At this year’s CHI conference in Hamburg, we had the opportunity to share the latest findings from our DFG project „HopE“ with the HCI community. In our contribution, we present a methodological approach for analyzing walking trajectories. In the HopE project, we extract these trajectories from depth camera data in order to draw conclusions about the mobility behavior of users in front of our Ambient Surfaces installations.
Title of the paper
Exploring Mobility Behavior Around Ambient Displays Using Clusters of Multi-dimensional Walking Trajectories
Jan Schwarzer, Julian Fietkau, Laurenz Fuchs, Susanne Draheim, Kai von Luck, and Michael Koch
Spatial information has become crucial in ambient display research and helps to better understand how people behave in a display’s vicinity. Walking trajectories have long been used to uncover such information and tools have been developed to capture them anonymously and automatically. However, more research is needed on the level of automation during mobility behavior analyses. Particularly, working with depth-based skeletal data still requires significant manual effort to, for instance, determine walking trajectories similar in shape.
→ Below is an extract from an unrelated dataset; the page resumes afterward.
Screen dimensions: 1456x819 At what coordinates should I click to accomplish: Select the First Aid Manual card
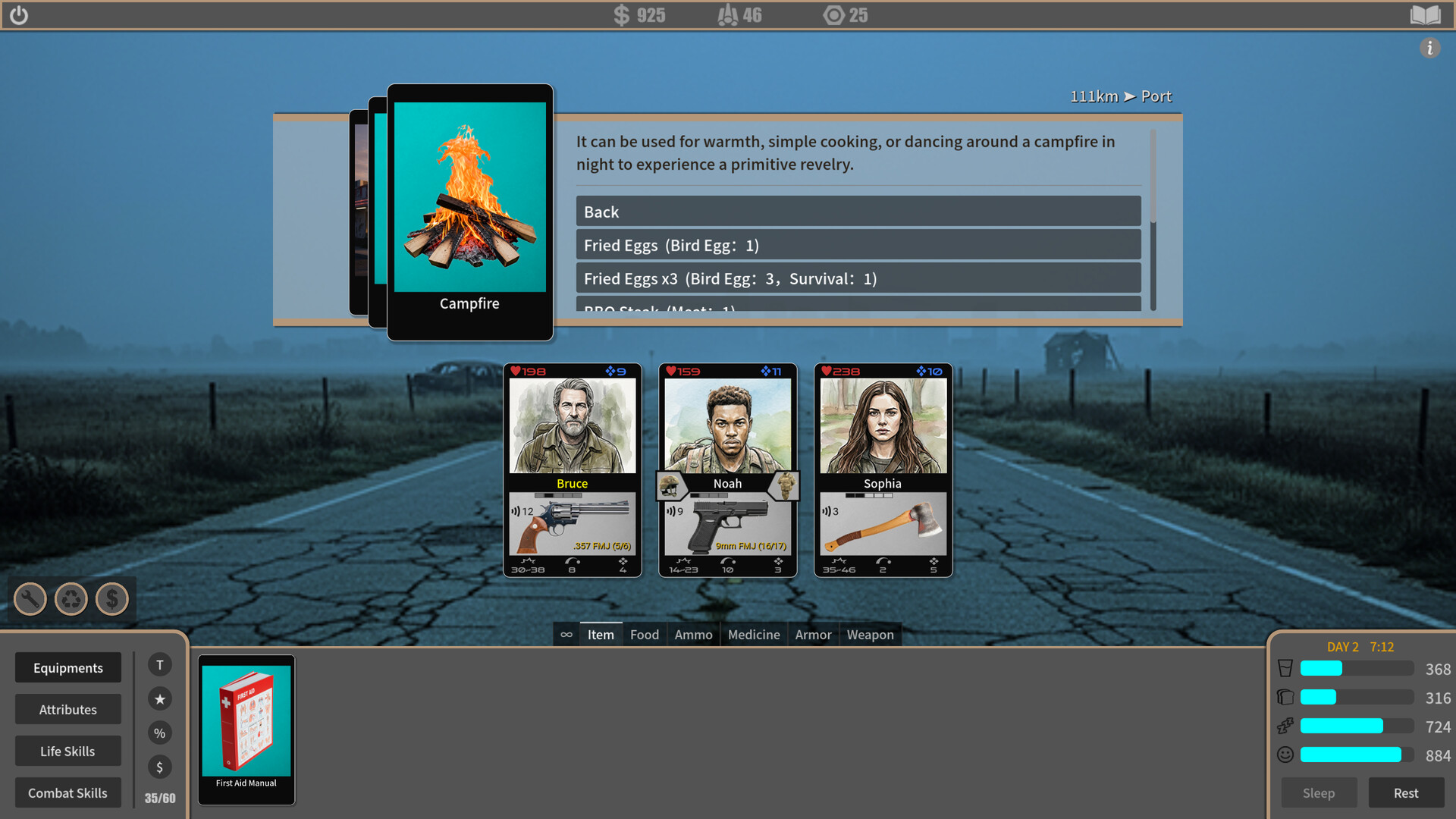point(246,729)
To advance on this situation, we adopt both agglomerative hierarchical clustering and dynamic time warping in this research. To the best of our knowledge, both algorithms have so far not found application in our field. Using a multi-dimensional data set obtained from a longitudinal, real-world deployment, we demonstrate here the applicability and usefulness of this approach. In doing so, we contribute insightful ideas for future discussions on the methodological development in ambient display research.